The age of iron: from 1500 BC
The next great development in metallurgy involves a metal which is the most abundant in the earth’s surface but which is much more difficult to work than copper or tin. It is iron, with a melting point too high for primitive furnaces to extract it in pure form from its ore. The best that can be achieved is a cluster of globules of iron mixed with sludgy impurities. This unpromising substance can be turned into a useful metal by repeated heating and hammering, until the impurities are literally forced out. A few iron objects dating from before 2000 BC have been found (beads, a ring, some blades), but it is not until about 1500 BC that the working of iron is done anywhere on a regular basis.
It is not possible to mark a sharp division between the Bronze Age and the Iron Age. Small pieces of iron would have been produced in copper smelting furnaces as iron oxide fluxes and iron-bearing copper sulfide ores were used. In addition, higher furnace temperatures would have created more strongly reducing conditions (that is to say, a higher carbon monoxide content in the furnace gases). An early piece of iron from a trackway in the province of Drenthe, Netherlands, has been dated to 1350 BC, a date normally taken as the Middle Bronze Age for this area. In Anatolia, on the other hand, iron was in use as early as 2000 BC.

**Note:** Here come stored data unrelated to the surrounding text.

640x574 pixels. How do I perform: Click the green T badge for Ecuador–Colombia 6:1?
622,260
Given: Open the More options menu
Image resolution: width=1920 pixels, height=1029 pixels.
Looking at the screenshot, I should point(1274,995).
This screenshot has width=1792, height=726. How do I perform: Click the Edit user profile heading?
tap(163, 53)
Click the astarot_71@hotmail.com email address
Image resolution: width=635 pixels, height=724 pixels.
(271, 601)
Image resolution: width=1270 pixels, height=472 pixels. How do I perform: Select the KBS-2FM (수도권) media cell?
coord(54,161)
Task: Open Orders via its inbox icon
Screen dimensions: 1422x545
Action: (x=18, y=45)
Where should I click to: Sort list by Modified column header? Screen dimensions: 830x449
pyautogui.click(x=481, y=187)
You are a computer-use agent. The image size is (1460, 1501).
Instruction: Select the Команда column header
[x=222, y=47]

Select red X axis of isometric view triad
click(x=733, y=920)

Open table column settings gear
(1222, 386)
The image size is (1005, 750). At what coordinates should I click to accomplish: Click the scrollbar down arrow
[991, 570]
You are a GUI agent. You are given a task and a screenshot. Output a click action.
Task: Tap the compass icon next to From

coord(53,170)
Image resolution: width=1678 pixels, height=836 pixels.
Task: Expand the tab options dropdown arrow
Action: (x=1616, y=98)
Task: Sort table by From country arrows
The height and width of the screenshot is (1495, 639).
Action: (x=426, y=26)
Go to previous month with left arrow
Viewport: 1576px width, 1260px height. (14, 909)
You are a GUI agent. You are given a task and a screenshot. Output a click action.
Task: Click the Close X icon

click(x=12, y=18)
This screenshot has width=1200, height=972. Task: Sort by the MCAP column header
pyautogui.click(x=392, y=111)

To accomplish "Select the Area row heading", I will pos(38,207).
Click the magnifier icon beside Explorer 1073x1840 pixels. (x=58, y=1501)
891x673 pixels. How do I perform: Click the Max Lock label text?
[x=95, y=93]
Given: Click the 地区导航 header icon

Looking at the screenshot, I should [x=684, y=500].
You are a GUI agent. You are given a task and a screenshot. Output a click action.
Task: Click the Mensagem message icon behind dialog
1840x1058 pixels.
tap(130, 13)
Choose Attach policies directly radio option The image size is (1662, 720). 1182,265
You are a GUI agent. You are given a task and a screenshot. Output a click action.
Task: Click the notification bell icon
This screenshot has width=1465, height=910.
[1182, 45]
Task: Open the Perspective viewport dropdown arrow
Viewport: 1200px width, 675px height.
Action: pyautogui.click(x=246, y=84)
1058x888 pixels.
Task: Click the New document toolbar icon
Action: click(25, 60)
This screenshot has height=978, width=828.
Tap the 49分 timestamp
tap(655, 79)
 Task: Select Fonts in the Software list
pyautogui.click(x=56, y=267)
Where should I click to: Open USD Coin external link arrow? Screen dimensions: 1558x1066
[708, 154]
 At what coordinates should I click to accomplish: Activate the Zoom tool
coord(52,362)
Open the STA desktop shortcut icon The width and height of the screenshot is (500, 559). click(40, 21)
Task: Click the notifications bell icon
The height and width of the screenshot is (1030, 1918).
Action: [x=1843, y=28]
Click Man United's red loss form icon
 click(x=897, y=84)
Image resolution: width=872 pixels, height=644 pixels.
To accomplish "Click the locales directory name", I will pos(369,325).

There are also occasional references to iron in even earlier periods, but this material was of meteoric origin.

Another iron-making region, the Catalan forge had been invented, and its use later spread to other areas. A hearth type of furnace, it was built of stone and was charged with iron ore, flux, and charcoal. The charcoal was kept ignited with air from a bellows blown through a bottom nozzle, or tuyere (see figure 1.2 below). The bloom that slowly collected at the bottom was removed and upon frequent reheating and forging was hammered into useful shapes.
By the 14th century the furnace was greatly enlarged in height and capacity.
1.2
Catalan hearth or forge used for smelting iron ore until relatively recent times. The method of charging fuel and ore and the approximate position of the nozzle supplied with air by a bellows are shown.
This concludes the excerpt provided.